The Official Opposition NDP laid out its hopes for next week's federal budget, calling for tax credits to boost hiring and home renovations, limits on ATM fees and an approach that puts economic growth ahead of balanced books.

The governing Conservatives have a majority in Parliament, meaning they will not need the support of any opposition MPs in order to pass Tuesday's 2014 budget into law. Nonetheless, the NDP held a news conference Wednesday morning to stake out its priorities.
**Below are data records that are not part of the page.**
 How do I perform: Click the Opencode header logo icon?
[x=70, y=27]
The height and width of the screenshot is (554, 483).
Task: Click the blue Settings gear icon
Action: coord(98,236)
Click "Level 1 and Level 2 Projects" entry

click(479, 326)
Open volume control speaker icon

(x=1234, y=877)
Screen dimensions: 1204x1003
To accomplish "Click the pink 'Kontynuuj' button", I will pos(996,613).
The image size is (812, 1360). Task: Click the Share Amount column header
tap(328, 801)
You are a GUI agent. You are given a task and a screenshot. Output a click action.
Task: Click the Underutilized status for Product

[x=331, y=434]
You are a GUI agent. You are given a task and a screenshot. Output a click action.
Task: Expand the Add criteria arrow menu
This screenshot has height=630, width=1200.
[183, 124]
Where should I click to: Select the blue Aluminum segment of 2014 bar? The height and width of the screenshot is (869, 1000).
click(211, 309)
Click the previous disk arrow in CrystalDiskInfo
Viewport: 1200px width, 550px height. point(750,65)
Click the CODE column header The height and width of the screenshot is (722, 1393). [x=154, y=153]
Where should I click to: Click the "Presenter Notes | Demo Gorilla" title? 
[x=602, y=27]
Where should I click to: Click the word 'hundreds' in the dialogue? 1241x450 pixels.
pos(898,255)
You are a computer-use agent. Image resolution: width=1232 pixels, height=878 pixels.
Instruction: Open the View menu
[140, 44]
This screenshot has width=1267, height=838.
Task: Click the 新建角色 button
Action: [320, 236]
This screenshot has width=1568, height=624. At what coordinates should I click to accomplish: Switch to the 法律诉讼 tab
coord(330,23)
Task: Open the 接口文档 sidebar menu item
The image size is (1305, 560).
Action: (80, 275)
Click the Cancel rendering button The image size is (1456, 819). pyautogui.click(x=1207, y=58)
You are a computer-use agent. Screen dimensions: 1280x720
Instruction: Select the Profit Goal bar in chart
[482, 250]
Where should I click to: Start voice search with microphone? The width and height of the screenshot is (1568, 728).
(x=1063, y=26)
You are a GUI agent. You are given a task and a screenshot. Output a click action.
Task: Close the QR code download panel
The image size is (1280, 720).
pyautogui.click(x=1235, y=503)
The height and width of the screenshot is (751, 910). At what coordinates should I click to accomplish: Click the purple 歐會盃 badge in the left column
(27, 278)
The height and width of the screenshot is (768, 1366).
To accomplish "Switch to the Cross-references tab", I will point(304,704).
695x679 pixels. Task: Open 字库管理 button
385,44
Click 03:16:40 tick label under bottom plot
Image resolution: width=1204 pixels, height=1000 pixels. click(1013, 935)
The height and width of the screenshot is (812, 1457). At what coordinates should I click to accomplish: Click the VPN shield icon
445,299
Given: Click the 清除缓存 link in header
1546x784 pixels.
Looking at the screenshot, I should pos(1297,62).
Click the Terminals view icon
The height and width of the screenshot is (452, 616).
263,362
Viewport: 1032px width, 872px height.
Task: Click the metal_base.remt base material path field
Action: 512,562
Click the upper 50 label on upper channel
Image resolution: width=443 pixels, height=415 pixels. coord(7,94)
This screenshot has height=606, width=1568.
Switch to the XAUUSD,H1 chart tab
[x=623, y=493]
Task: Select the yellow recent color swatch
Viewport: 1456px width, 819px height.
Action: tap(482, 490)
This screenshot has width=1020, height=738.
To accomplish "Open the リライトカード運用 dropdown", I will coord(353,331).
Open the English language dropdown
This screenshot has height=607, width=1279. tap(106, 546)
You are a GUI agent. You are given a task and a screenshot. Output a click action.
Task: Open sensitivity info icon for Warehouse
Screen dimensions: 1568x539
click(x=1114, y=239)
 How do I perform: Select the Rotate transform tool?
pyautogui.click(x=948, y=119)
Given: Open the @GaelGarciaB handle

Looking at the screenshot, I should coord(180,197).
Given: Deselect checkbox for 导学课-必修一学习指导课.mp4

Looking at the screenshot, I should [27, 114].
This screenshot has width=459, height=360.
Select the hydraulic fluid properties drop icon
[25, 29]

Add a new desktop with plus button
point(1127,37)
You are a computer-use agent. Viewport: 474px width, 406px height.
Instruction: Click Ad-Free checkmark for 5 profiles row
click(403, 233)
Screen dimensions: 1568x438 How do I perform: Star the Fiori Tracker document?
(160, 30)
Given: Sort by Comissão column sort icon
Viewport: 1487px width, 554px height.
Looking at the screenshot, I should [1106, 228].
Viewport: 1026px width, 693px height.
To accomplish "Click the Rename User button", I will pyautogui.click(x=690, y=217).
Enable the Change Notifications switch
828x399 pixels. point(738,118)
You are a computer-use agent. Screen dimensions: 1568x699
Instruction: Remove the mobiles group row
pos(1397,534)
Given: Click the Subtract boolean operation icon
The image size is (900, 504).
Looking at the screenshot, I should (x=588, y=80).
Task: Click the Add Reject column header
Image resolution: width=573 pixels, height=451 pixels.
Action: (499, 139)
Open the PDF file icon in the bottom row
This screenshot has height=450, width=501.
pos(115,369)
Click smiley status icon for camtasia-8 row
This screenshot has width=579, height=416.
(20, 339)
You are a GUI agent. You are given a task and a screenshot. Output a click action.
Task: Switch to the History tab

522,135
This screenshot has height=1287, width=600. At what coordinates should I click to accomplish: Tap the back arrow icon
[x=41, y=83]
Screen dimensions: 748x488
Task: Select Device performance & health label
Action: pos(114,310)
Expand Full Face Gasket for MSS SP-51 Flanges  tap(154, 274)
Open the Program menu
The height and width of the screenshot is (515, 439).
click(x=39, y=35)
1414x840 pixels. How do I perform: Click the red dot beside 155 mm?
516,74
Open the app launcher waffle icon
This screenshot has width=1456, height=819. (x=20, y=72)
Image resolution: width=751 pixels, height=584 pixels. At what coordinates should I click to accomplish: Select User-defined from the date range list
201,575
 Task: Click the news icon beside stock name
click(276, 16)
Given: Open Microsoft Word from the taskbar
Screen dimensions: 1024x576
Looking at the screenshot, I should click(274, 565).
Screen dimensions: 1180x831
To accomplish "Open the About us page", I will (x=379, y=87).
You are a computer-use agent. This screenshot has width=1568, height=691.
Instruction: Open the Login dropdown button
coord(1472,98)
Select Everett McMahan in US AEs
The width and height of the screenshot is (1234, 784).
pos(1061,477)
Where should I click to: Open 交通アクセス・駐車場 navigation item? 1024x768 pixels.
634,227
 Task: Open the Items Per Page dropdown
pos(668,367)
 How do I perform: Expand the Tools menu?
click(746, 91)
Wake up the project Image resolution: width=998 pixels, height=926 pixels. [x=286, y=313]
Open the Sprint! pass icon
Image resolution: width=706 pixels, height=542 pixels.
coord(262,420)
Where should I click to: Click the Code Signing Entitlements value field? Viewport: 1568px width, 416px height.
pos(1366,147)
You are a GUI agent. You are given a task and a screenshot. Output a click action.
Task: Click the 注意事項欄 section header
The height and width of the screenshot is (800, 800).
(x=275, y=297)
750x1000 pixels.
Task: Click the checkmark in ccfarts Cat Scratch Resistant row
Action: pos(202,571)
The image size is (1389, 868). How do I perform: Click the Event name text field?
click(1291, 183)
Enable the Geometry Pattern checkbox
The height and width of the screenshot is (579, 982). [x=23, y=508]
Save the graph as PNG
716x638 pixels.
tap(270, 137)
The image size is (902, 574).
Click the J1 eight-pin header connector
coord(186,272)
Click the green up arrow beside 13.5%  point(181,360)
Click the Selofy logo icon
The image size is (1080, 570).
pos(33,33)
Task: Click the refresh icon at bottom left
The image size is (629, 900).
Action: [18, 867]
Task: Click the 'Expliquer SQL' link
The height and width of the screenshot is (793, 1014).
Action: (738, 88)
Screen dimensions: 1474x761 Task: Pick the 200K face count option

NDP finance critic Peggy Nash repeated her party's call for Ottawa to bring back the ecoENERGY Retrofit program, which was a popular program that ran from 2007 until 2012. With an estimated price tag of between $250-million and $300-million in lost tax revenue, it is the most expensive of the NDP's requests. The program provided tax credits worth up to $5,000 toward home renovations that increased energy efficiency. Conservatives have acknowledged that ending the program was a difficult decision given its popularity.

Finance Minister Jim Flaherty has signalled that the focus of the 2014 budget will be to follow through with planned restraint measures and avoid major new spending in order to balance the books by the 2015-16 fiscal year.

The NDP argues this approach amounts to a "do nothing" budget that places a political target for erasing the deficit in time for the 2015 election ahead of measures to promote economic growth and jobs.

"If you rush too quickly to balance the books through austerity measures, you risk slowing the economy, maintaining or increasing higher unemployment and you delay in fact a return to the normal growth cycle of the economy," said Ms. Nash. "We believe that the government's not taking a balanced approach right now."

Natural Resources Minister Joe Oliver said in a statement that the NDP's support of the home retrofit program was "strange" given that the NDP voted against the budgets that approved the program.

"The ecoENERGY Homes program successfully created jobs across this country and helped Canadians make their homes more energy efficient," he said in a statement, adding that Ottawa spent almost $1-billion on the program and that it was used by over 6 million homeowners.

His office would not comment on why the program came to an end or whether Ottawa is looking at reviving the incentive.